The right subtree of a node contains only nodes with keys greater than the node’s key.
Both the left and right subtrees must also be binary search trees.

Example 1:

Input: root = [2,1,3]
Output: true

Example 2:

Input: root = [5,1,4,null,null,3,6]
Output: false
Explanation: The root node's value is 5 but its right child's value is 4.

Constraints:

The number of nodes in the tree is in the range [1, 10^4].
-2^31 <= Node.val <= 2^31 - 1

Solution

Approach: DFS with Range Validation

The key insight is to track valid range for each node.
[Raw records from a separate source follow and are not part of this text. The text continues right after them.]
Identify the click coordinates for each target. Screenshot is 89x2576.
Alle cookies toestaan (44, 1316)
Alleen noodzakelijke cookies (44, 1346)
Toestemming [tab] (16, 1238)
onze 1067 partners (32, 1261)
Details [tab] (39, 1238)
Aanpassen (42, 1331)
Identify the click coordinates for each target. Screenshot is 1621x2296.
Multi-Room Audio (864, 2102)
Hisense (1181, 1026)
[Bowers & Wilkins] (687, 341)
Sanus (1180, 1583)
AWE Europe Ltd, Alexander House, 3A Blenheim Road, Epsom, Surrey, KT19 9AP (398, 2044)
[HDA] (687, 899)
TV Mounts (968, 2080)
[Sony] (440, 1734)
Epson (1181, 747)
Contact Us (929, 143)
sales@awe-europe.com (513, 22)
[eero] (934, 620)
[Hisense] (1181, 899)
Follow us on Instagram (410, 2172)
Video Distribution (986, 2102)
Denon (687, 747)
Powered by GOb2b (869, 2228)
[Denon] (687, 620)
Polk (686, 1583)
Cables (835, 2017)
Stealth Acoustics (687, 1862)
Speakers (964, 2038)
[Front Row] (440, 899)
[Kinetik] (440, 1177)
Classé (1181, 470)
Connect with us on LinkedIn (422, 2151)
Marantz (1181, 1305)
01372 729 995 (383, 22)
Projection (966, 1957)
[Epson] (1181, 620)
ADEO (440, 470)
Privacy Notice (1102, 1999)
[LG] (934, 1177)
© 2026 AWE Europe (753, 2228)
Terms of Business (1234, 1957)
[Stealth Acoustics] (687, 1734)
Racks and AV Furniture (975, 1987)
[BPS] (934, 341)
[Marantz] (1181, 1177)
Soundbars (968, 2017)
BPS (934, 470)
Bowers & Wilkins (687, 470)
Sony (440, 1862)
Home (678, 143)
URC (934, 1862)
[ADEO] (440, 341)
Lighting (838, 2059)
Root can be any value, left children must be less, right children must be greater.

Implementation

class Solution:
    def isValidBST(self, root: Optional[TreeNode]) -> bool:
        def validate(node, min_val, max_val):
            if not node:
                return True

            # Check if current node violates BST property
            if not (min_val < node.val < max_val):
                return False

            # Recursively validate subtrees with updated ranges
            return (validate(node.left, min_val, node.val) and
                    validate(node.right, node.val, max_val))

        return validate(root, float('-inf'), float('inf'))

Alternative (Inorder Traversal):

class Solution:
    def isValidBST(self, root: Optional[TreeNode]) -> bool:
        self.prev = float('-inf')

        def inorder(node):
            if not node:
                return True

            # Check left subtree
            if not inorder(node.left):
                return False

            # Check current node
            if node.val <= self.prev:
                return False
            self.prev = node.val

            # Check right subtree
            return inorder(node.right)

        return inorder(root)

Complexity Analysis

Time Complexity: O(n), where n is the number of nodes. We visit each node once.
Space Complexity: O(h), where h is the height of the tree (recursion stack).

Key Insights

Range Constraint: Each node must be within a valid range determined by its ancestors, not just compared to its parent.
Subtree Constraint: All nodes in left subtree must be less than root, not just the immediate left child.
Inorder Property: In a valid BST, inorder traversal produces a strictly increasing sequence.
Strict Inequality: Values must be strictly less/greater, not less/greater or equal.
Recursive Range Updates: For left child, max becomes parent’s value. For right child, min becomes parent’s value.